Las autoescuelas reciben la frustración

El descontento se concentra con frecuencia en los propios centros de formación. Javier asegura que cada día acuden a la autoescuela cinco o seis personas molestas para reclamar una fecha o pedir explicaciones por la falta de plazas. El personal administrativo se convierte así en el primer receptor de unas quejas relacionadas con la disponibilidad de examinadores, una competencia que no depende directamente de las empresas privadas.

Para reducir malentendidos, la Autoescuela Casablanca ha elegido informar a los alumnos antes de formalizar el proceso. La dirección comunica que la espera puede situarse entre cuatro y cinco meses y evita presentar el permiso como un trámite inmediato. La estrategia consiste, siempre que la organización lo permite, en comenzar las clases prácticas más cerca de la fecha prevista y mantenerlas de forma continuada hasta el examen. Con ello se busca limitar el tiempo durante el que el alumno debe pagar clases de mantenimiento sin una convocatoria próxima.

Un problema que trasciende Zaragoza

La situación de la capital aragonesa se enmarca, según el testimonio del profesor, en una crisis de alcance nacional. Javier menciona que en Gerona las listas de espera han llegado a nueve meses y afirma que Madrid y Barcelona afrontan dificultades similares o incluso mayores. Estas referencias apuntan a una presión general sobre el sistema de exámenes, aunque los plazos concretos dependen de la plantilla disponible, la demanda local y la capacidad de cada jefatura provincial.

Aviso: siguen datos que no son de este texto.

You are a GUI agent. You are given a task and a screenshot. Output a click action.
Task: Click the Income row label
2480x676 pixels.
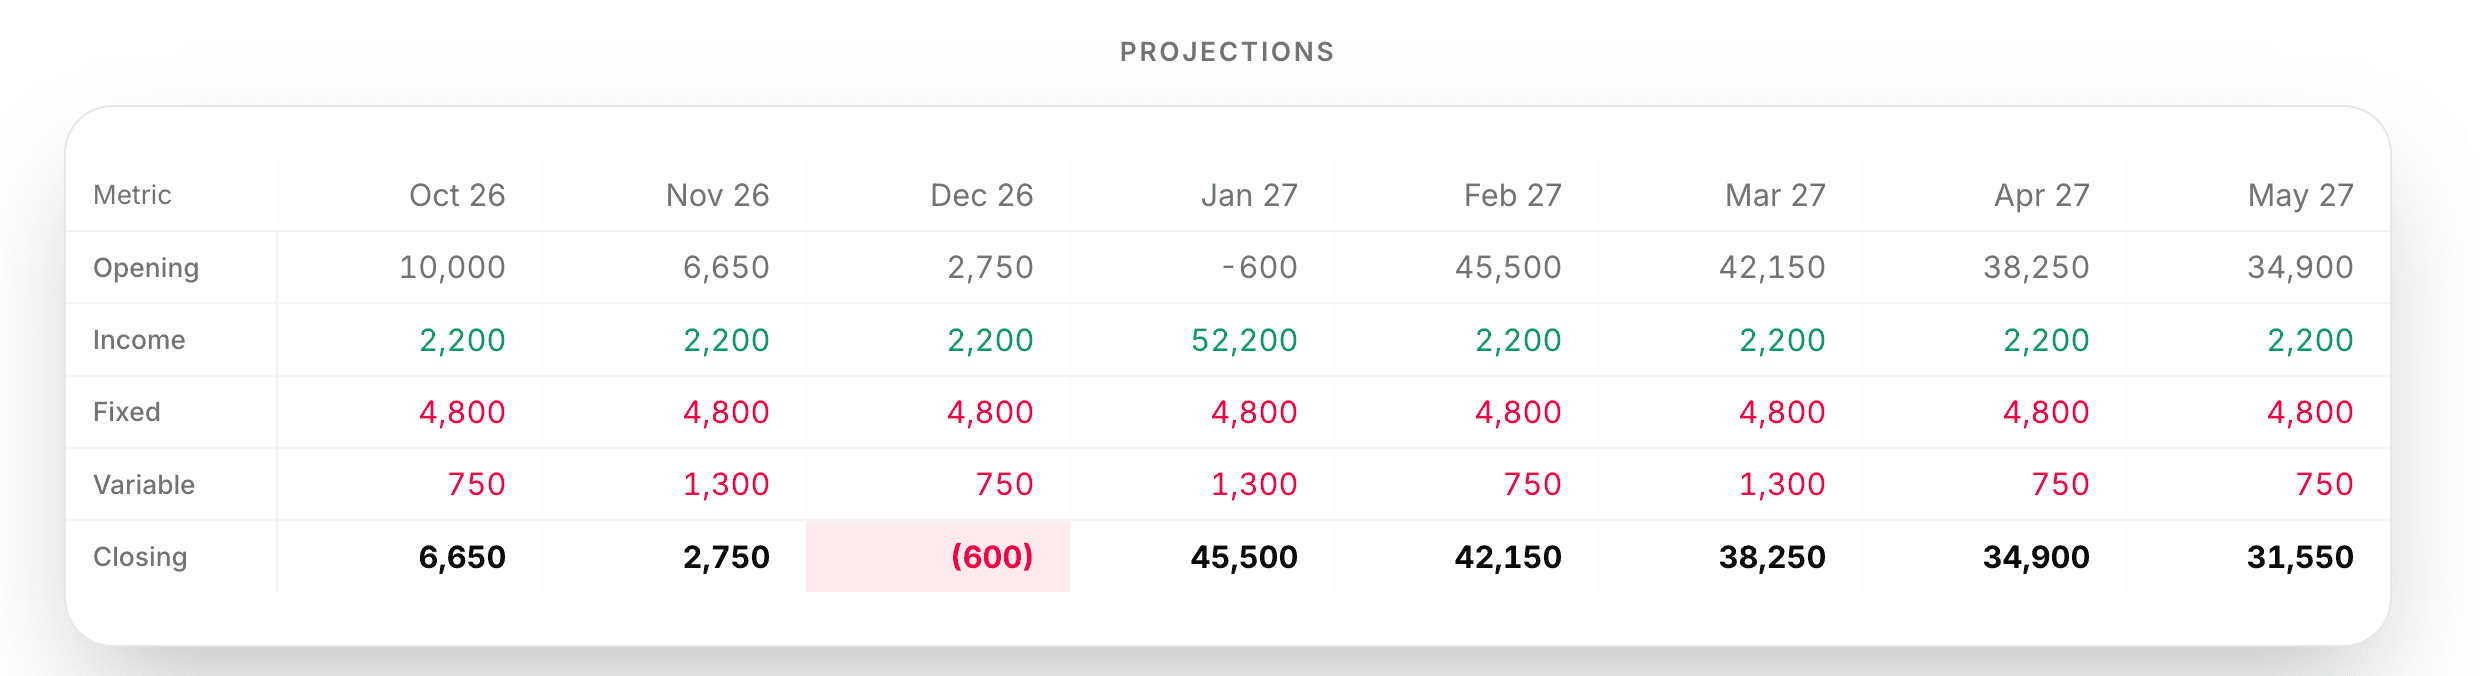[x=139, y=340]
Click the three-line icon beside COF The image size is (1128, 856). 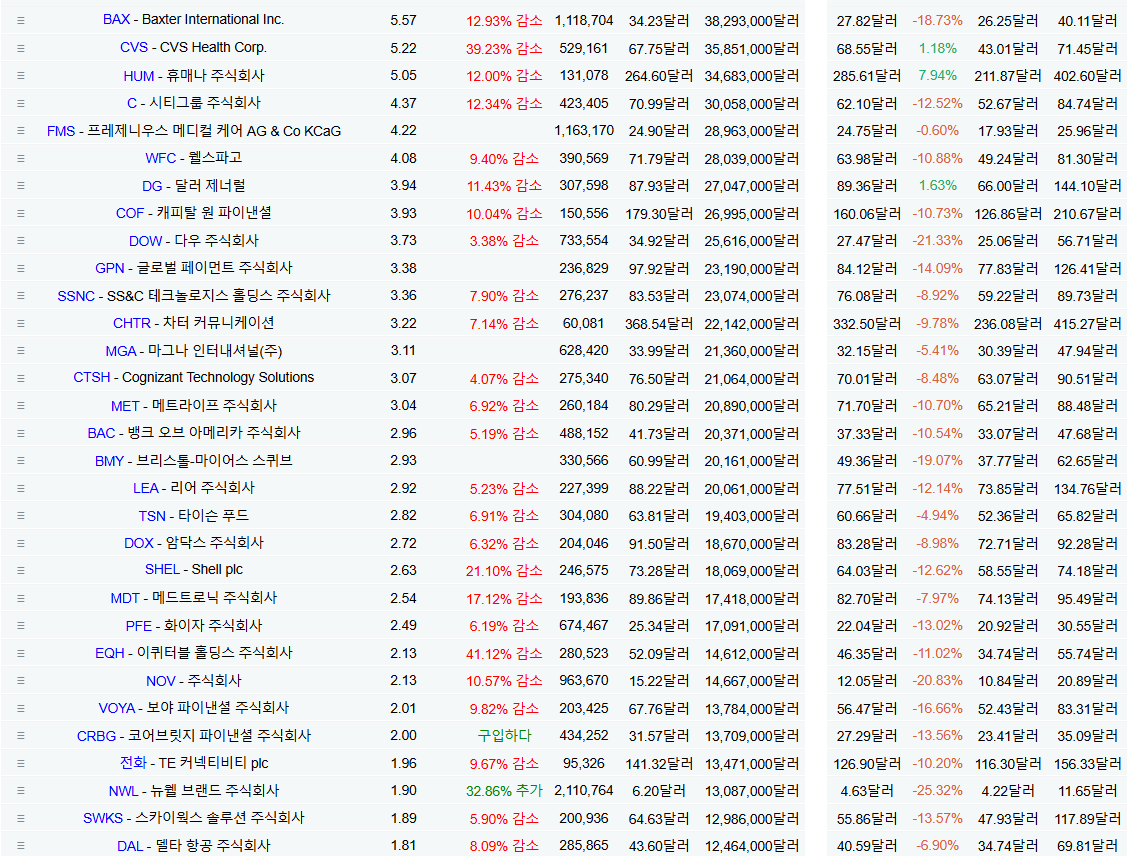tap(20, 213)
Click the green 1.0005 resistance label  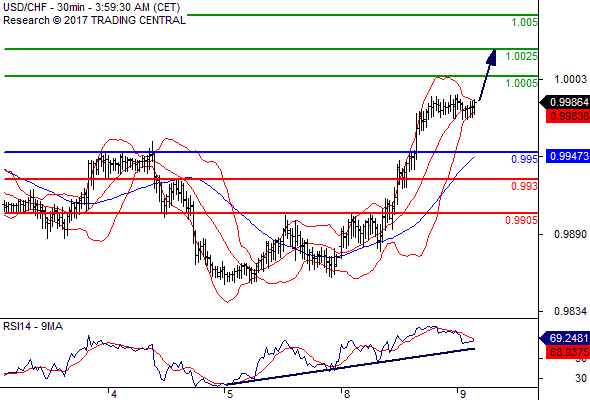point(521,83)
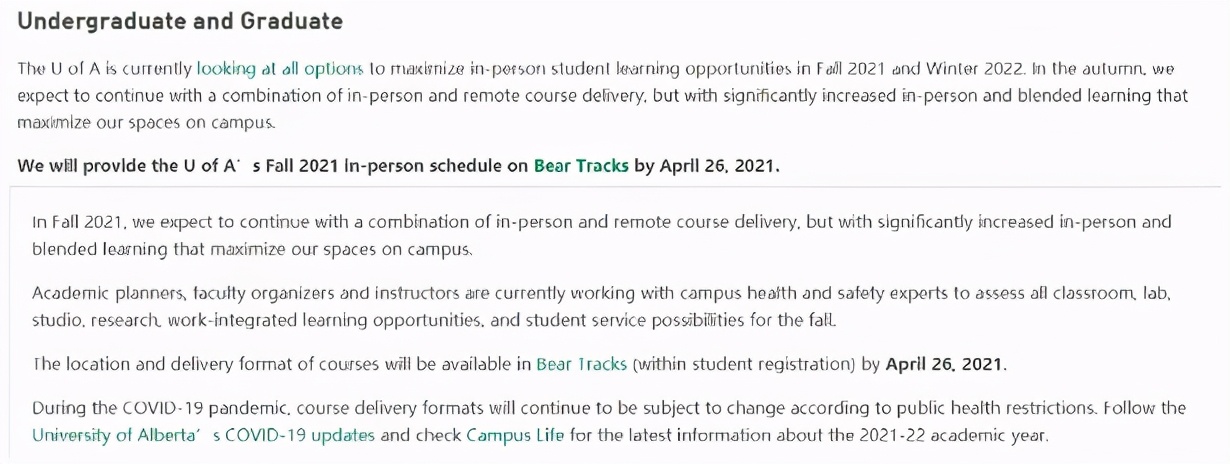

La falta de una respuesta rápida alimenta el pesimismo entre los profesionales. Javier considera que no se trata de una dificultad que pueda resolverse en el corto plazo y advierte de que la recuperación requerirá reforzar la plantilla y liberar a los examinadores de parte de las tareas que limitan su actividad principal. Mientras no aumente el número de pruebas, la acumulación seguirá trasladándose de una fase a otra: primero, desde el examen teórico hacia las clases prácticas y, después, hacia la convocatoria definitiva.